ACTIVITY — In full and without alteration, output each record given here.

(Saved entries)

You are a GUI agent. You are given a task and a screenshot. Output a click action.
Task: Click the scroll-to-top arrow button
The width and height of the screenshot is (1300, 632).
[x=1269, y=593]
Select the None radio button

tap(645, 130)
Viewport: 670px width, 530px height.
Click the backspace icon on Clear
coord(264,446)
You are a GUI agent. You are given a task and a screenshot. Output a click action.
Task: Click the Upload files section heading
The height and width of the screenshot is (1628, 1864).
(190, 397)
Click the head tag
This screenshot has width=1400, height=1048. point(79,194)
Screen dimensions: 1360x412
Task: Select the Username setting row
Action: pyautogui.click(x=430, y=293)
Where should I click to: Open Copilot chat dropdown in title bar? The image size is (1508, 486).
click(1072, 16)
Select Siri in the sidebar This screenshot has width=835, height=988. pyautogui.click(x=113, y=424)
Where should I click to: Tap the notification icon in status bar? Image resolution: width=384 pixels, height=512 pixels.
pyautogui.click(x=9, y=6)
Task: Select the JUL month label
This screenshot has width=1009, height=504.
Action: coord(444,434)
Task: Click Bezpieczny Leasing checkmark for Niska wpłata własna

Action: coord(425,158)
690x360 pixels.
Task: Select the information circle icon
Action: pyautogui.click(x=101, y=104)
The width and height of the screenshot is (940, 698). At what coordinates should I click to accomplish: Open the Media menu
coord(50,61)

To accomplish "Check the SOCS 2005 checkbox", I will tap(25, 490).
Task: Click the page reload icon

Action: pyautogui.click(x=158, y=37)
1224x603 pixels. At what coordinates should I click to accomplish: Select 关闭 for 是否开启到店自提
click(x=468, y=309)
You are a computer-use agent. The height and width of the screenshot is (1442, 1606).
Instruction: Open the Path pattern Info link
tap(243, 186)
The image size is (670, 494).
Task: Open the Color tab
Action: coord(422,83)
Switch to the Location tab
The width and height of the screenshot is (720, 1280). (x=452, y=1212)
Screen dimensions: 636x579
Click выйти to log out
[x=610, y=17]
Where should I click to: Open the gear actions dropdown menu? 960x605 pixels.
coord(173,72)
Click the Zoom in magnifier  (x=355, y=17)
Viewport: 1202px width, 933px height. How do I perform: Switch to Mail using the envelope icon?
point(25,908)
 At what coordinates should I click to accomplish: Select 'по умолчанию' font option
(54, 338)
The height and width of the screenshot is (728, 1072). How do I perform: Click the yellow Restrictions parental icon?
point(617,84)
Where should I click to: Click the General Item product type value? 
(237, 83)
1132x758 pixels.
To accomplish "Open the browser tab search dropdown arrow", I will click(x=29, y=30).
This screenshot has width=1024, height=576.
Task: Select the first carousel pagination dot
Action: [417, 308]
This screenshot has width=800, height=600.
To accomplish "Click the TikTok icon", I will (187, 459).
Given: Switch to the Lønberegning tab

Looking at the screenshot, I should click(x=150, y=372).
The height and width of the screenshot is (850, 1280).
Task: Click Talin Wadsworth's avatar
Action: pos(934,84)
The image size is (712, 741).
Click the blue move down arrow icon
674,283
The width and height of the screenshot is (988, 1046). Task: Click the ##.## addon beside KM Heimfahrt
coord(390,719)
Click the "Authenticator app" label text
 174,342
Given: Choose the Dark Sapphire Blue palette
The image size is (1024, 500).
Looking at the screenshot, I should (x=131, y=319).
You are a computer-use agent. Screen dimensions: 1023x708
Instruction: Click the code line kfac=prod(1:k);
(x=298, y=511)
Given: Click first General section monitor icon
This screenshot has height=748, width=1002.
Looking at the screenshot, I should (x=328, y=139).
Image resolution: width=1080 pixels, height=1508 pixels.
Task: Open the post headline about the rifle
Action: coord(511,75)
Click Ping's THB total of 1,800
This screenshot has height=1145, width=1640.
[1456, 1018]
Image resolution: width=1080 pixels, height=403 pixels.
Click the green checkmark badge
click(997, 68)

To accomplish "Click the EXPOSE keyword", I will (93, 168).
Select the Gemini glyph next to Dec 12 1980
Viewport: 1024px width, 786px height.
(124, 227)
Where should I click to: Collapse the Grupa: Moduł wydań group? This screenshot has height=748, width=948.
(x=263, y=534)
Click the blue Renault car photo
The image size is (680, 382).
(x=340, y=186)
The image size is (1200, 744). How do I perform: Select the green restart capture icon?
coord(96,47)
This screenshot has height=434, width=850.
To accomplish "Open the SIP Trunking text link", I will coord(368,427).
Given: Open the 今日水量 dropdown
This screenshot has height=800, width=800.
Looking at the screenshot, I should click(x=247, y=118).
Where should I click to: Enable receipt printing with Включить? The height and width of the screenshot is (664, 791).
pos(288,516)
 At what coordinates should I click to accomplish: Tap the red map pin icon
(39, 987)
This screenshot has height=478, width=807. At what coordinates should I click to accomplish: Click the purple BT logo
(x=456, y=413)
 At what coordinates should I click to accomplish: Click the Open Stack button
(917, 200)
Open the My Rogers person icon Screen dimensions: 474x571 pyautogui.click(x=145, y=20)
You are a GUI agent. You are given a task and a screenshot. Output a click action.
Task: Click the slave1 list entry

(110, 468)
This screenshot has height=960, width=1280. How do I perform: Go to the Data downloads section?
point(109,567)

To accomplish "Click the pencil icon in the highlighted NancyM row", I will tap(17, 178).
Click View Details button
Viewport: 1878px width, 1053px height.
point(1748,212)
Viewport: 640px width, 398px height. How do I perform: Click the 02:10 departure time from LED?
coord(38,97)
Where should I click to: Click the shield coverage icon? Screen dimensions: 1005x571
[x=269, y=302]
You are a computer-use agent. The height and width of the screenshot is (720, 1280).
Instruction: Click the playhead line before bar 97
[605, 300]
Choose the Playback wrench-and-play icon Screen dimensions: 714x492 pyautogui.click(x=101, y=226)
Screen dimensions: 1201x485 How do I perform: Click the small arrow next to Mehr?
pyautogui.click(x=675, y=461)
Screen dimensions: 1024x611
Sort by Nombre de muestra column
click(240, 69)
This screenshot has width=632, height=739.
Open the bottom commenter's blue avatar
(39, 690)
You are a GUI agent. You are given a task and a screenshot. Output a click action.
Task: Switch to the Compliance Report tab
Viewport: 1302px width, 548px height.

REPLY —
You are a GUI agent. You are given a task and a screenshot. Output a click action.
Task: Click the scroll-to-top arrow button
The width and height of the screenshot is (1300, 632).
[x=1269, y=593]
Select the None radio button

tap(645, 130)
Viewport: 670px width, 530px height.
Click the backspace icon on Clear
coord(264,446)
You are a GUI agent. You are given a task and a screenshot. Output a click action.
Task: Click the Upload files section heading
The height and width of the screenshot is (1628, 1864).
(190, 397)
Click the head tag
This screenshot has width=1400, height=1048. point(79,194)
Screen dimensions: 1360x412
Task: Select the Username setting row
Action: pyautogui.click(x=430, y=293)
Where should I click to: Open Copilot chat dropdown in title bar? The image size is (1508, 486).
click(1072, 16)
Select Siri in the sidebar This screenshot has width=835, height=988. pyautogui.click(x=113, y=424)
Where should I click to: Tap the notification icon in status bar? Image resolution: width=384 pixels, height=512 pixels.
pyautogui.click(x=9, y=6)
Task: Select the JUL month label
This screenshot has width=1009, height=504.
Action: coord(444,434)
Task: Click Bezpieczny Leasing checkmark for Niska wpłata własna

Action: coord(425,158)
690x360 pixels.
Task: Select the information circle icon
Action: pyautogui.click(x=101, y=104)
The width and height of the screenshot is (940, 698). At what coordinates should I click to accomplish: Open the Media menu
coord(50,61)

To accomplish "Check the SOCS 2005 checkbox", I will tap(25, 490).
Task: Click the page reload icon

Action: pyautogui.click(x=158, y=37)
1224x603 pixels. At what coordinates should I click to accomplish: Select 关闭 for 是否开启到店自提
click(x=468, y=309)
You are a computer-use agent. The height and width of the screenshot is (1442, 1606).
Instruction: Open the Path pattern Info link
tap(243, 186)
The image size is (670, 494).
Task: Open the Color tab
Action: coord(422,83)
Switch to the Location tab
The width and height of the screenshot is (720, 1280). (x=452, y=1212)
Screen dimensions: 636x579
Click выйти to log out
[x=610, y=17]
Where should I click to: Open the gear actions dropdown menu? 960x605 pixels.
coord(173,72)
Click the Zoom in magnifier  (x=355, y=17)
Viewport: 1202px width, 933px height. How do I perform: Switch to Mail using the envelope icon?
point(25,908)
 At what coordinates should I click to accomplish: Select 'по умолчанию' font option
(54, 338)
The height and width of the screenshot is (728, 1072). How do I perform: Click the yellow Restrictions parental icon?
point(617,84)
Where should I click to: Click the General Item product type value? 
(237, 83)
1132x758 pixels.
To accomplish "Open the browser tab search dropdown arrow", I will click(x=29, y=30).
This screenshot has width=1024, height=576.
Task: Select the first carousel pagination dot
Action: [417, 308]
This screenshot has width=800, height=600.
To accomplish "Click the TikTok icon", I will (187, 459).
Given: Switch to the Lønberegning tab

Looking at the screenshot, I should click(x=150, y=372).
The height and width of the screenshot is (850, 1280).
Task: Click Talin Wadsworth's avatar
Action: pos(934,84)
The image size is (712, 741).
Click the blue move down arrow icon
674,283
The width and height of the screenshot is (988, 1046). Task: Click the ##.## addon beside KM Heimfahrt
coord(390,719)
Click the "Authenticator app" label text
 174,342
Given: Choose the Dark Sapphire Blue palette
The image size is (1024, 500).
Looking at the screenshot, I should (x=131, y=319).
You are a computer-use agent. Screen dimensions: 1023x708
Instruction: Click the code line kfac=prod(1:k);
(x=298, y=511)
Given: Click first General section monitor icon
This screenshot has height=748, width=1002.
Looking at the screenshot, I should (x=328, y=139).
Image resolution: width=1080 pixels, height=1508 pixels.
Task: Open the post headline about the rifle
Action: coord(511,75)
Click Ping's THB total of 1,800
This screenshot has height=1145, width=1640.
[1456, 1018]
Image resolution: width=1080 pixels, height=403 pixels.
Click the green checkmark badge
click(997, 68)

To accomplish "Click the EXPOSE keyword", I will (93, 168).
Select the Gemini glyph next to Dec 12 1980
Viewport: 1024px width, 786px height.
(124, 227)
Where should I click to: Collapse the Grupa: Moduł wydań group? This screenshot has height=748, width=948.
(x=263, y=534)
Click the blue Renault car photo
The image size is (680, 382).
(x=340, y=186)
The image size is (1200, 744). How do I perform: Select the green restart capture icon?
coord(96,47)
This screenshot has height=434, width=850.
To accomplish "Open the SIP Trunking text link", I will coord(368,427).
Given: Open the 今日水量 dropdown
This screenshot has height=800, width=800.
Looking at the screenshot, I should click(x=247, y=118).
Where should I click to: Enable receipt printing with Включить? The height and width of the screenshot is (664, 791).
pos(288,516)
 At what coordinates should I click to accomplish: Tap the red map pin icon
(39, 987)
This screenshot has height=478, width=807. At what coordinates should I click to accomplish: Click the purple BT logo
(x=456, y=413)
 At what coordinates should I click to accomplish: Click the Open Stack button
(917, 200)
Open the My Rogers person icon Screen dimensions: 474x571 pyautogui.click(x=145, y=20)
You are a GUI agent. You are given a task and a screenshot. Output a click action.
Task: Click the slave1 list entry

(110, 468)
This screenshot has height=960, width=1280. How do I perform: Go to the Data downloads section?
point(109,567)

To accomplish "Click the pencil icon in the highlighted NancyM row", I will tap(17, 178).
Click View Details button
Viewport: 1878px width, 1053px height.
point(1748,212)
Viewport: 640px width, 398px height. How do I perform: Click the 02:10 departure time from LED?
coord(38,97)
Where should I click to: Click the shield coverage icon? Screen dimensions: 1005x571
[x=269, y=302]
You are a computer-use agent. The height and width of the screenshot is (720, 1280).
Instruction: Click the playhead line before bar 97
[605, 300]
Choose the Playback wrench-and-play icon Screen dimensions: 714x492 pyautogui.click(x=101, y=226)
Screen dimensions: 1201x485 How do I perform: Click the small arrow next to Mehr?
pyautogui.click(x=675, y=461)
Screen dimensions: 1024x611
Sort by Nombre de muestra column
click(240, 69)
This screenshot has width=632, height=739.
Open the bottom commenter's blue avatar
(39, 690)
You are a GUI agent. You are given a task and a screenshot. Output a click action.
Task: Switch to the Compliance Report tab
Viewport: 1302px width, 548px height.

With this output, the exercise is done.